Men are screened in two ways - by rectal exam and by the PSA (prostate-specific antigen) test. If a doctor feels a lump or the PSA is above 2.5 (nanograms per milliliter of plasma), most physicians will suggest a biopsy.

EPCA-2 is a protein that is part of the "nuclear matrix," the scaffolding inside a cell's nucleus that helps it copy its genes. The Hopkins researchers tested it on 30 men with PSA readings above 2.5 in whom biopsies found no cancer. All had normal EPCA-2 readings (below 30 nanograms per milliliter). This suggested that the test might eliminate many of the "false-positive" PSA results.

On the other hand, EPCA-2 appears able to detect cancer even when the tumor is small. It identified 36 out of 40 men who had cancer confined to the prostate gland and 39 out of 40 men in whom the tumor had spread. It also detected many men - 14 out of 18 - who had cancer but whose PSAs were normal.

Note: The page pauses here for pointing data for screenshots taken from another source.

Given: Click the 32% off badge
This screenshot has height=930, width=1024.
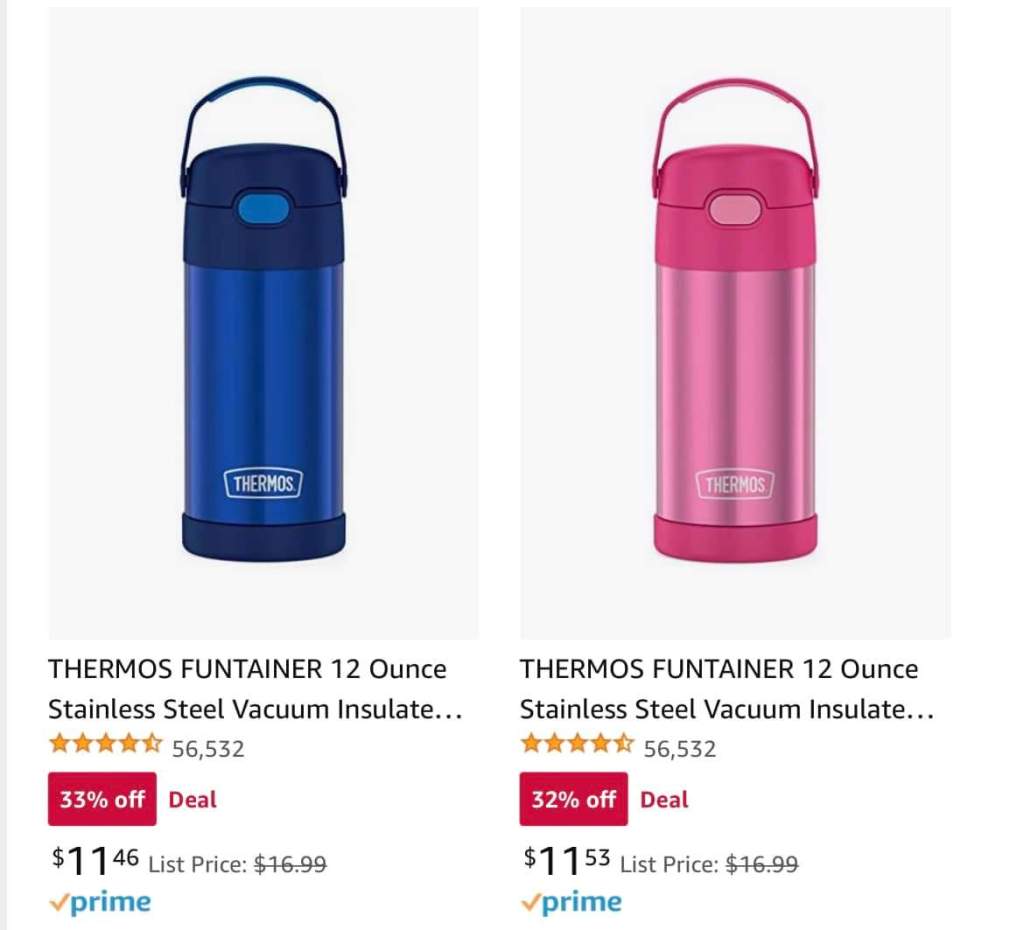Looking at the screenshot, I should click(x=574, y=799).
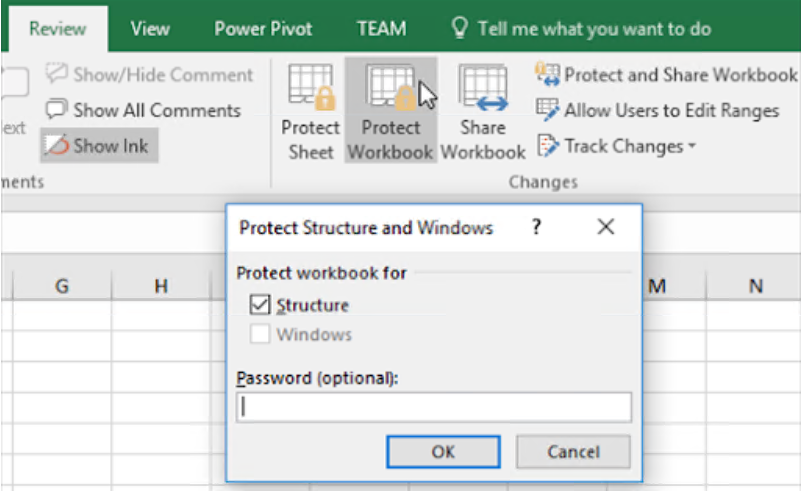Uncheck the Structure checkbox
Viewport: 801px width, 491px height.
[260, 305]
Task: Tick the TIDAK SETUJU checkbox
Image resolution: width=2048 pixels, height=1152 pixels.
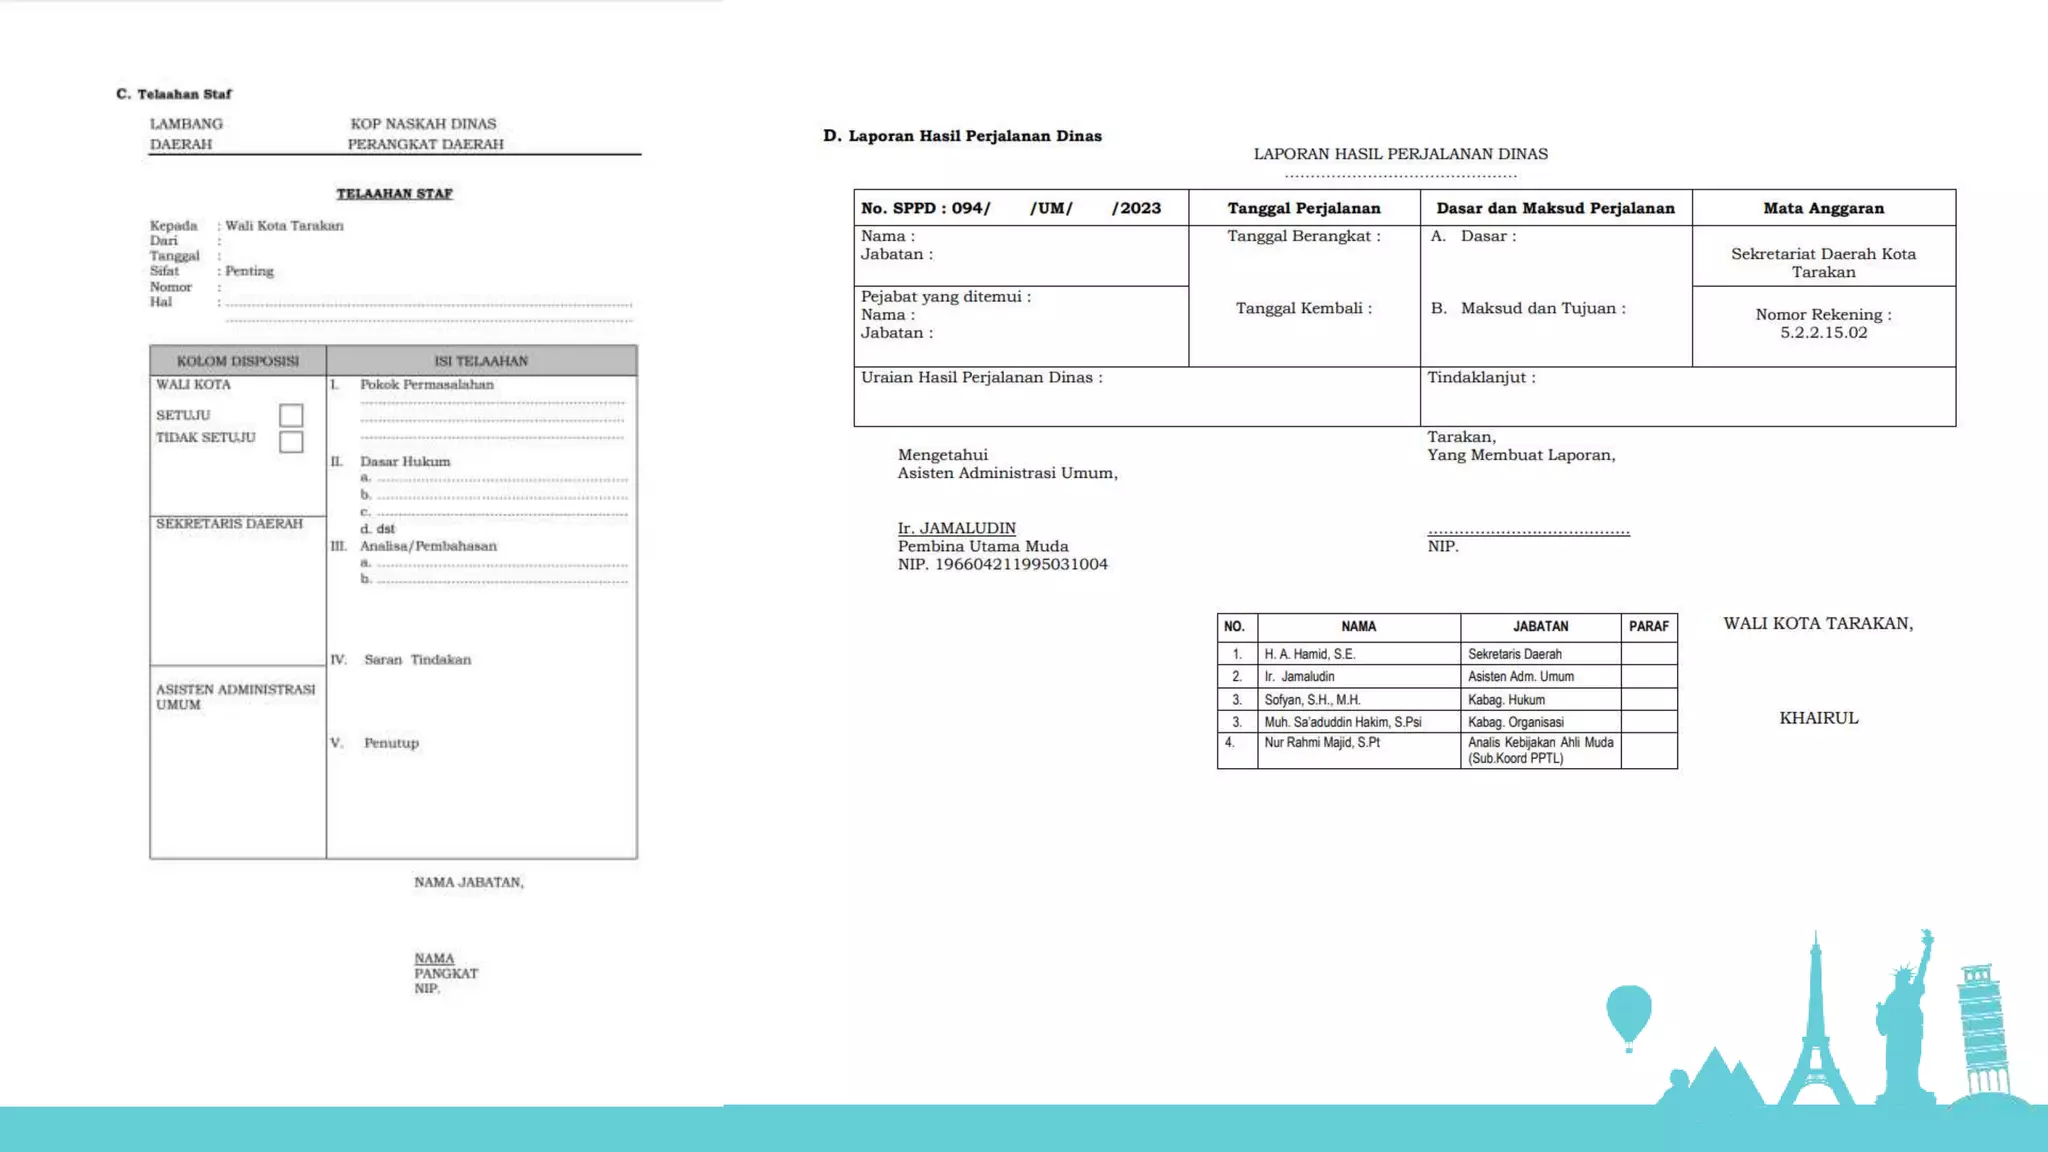Action: tap(291, 442)
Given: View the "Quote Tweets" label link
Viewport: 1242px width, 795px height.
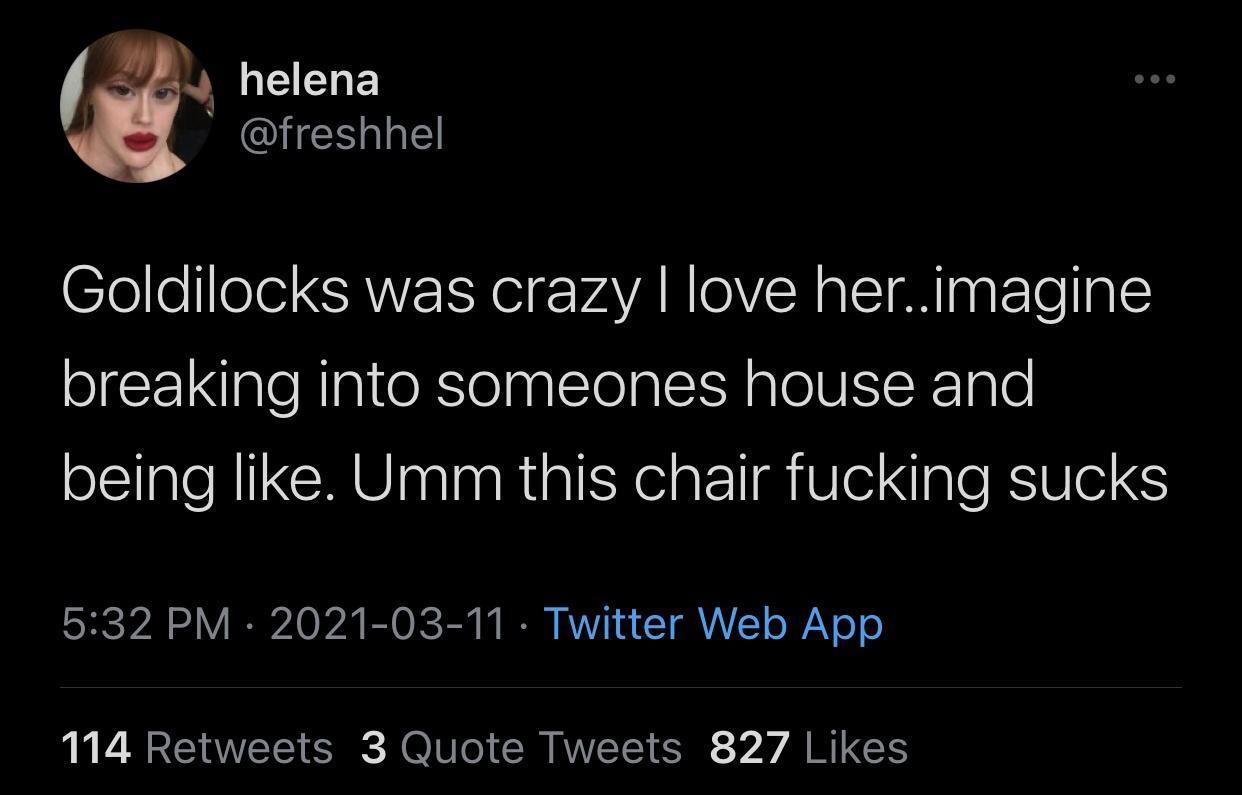Looking at the screenshot, I should (540, 747).
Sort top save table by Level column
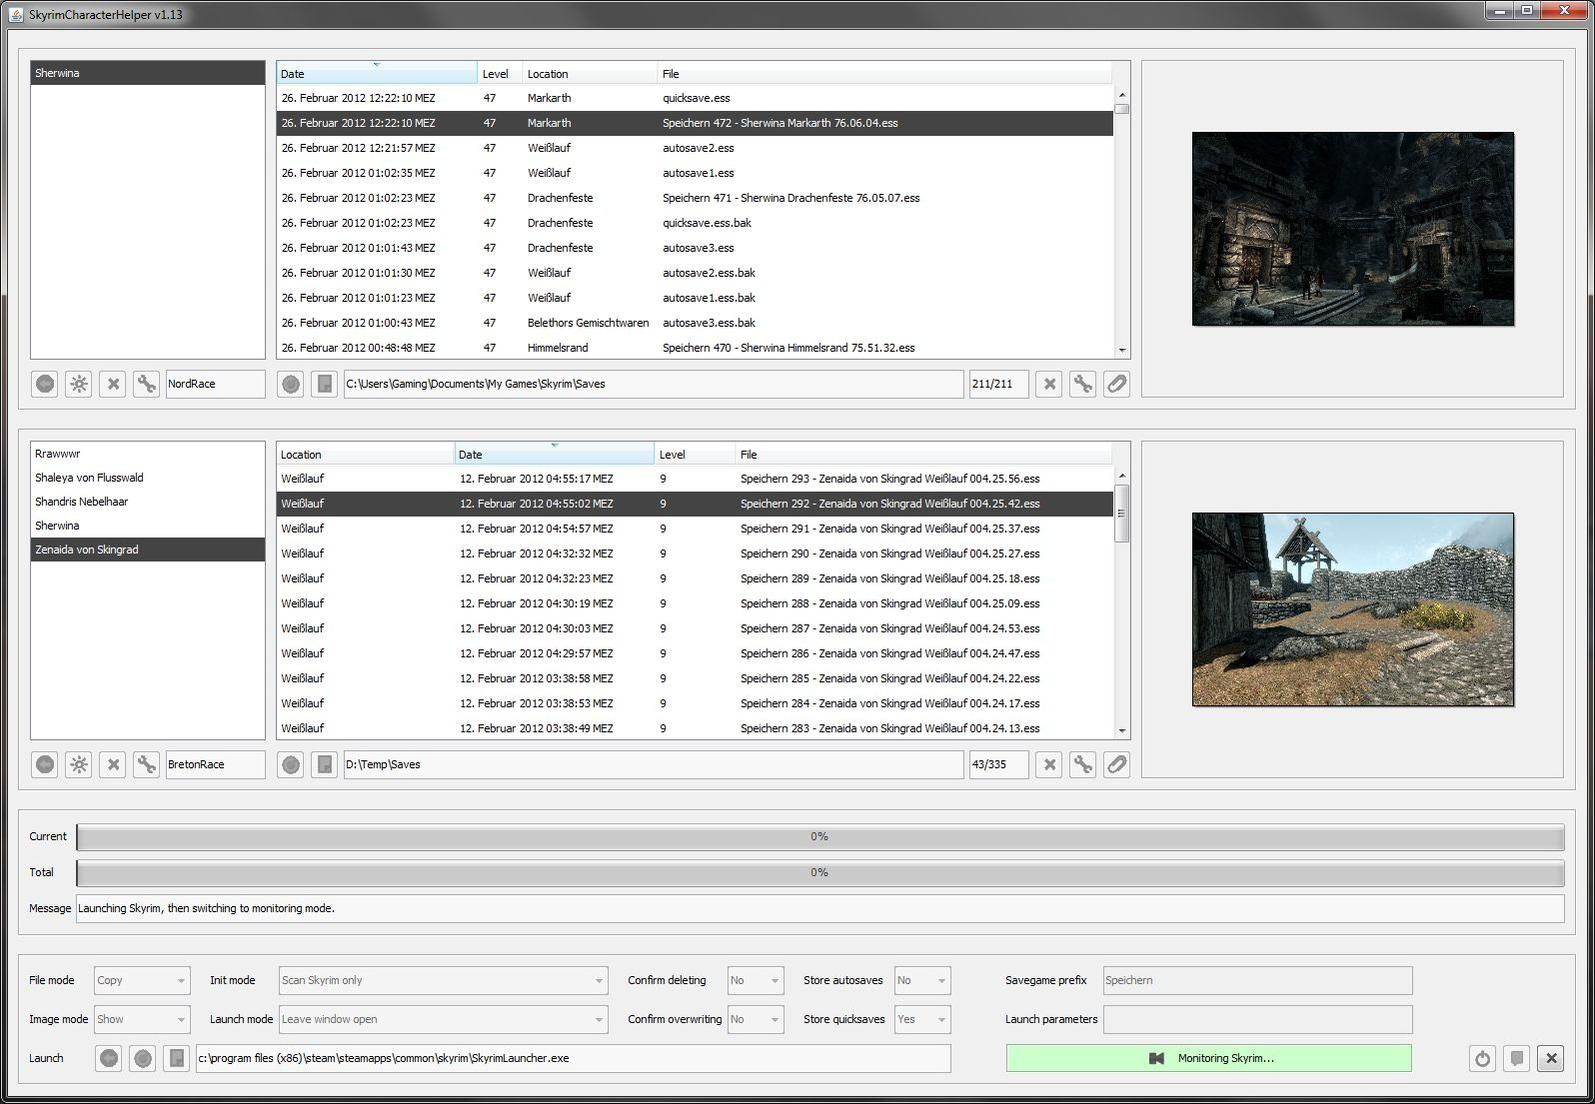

This last group is especially worrisome. A study published three years ago found that about 12 percent of men with normal PSAs have cancer.

The new test is not perfect, though. Getzenberg and his colleagues tried it on 35 men with severe "benign prostatic hypertrophy" - enlargement of the prostate that sometimes makes the PSA go up but isn't cancer. In eight of them the EPCA-2 was high, suggesting that the EPCA-2 test would flag some who turn out not to have cancer - although probably not as many as PSA does.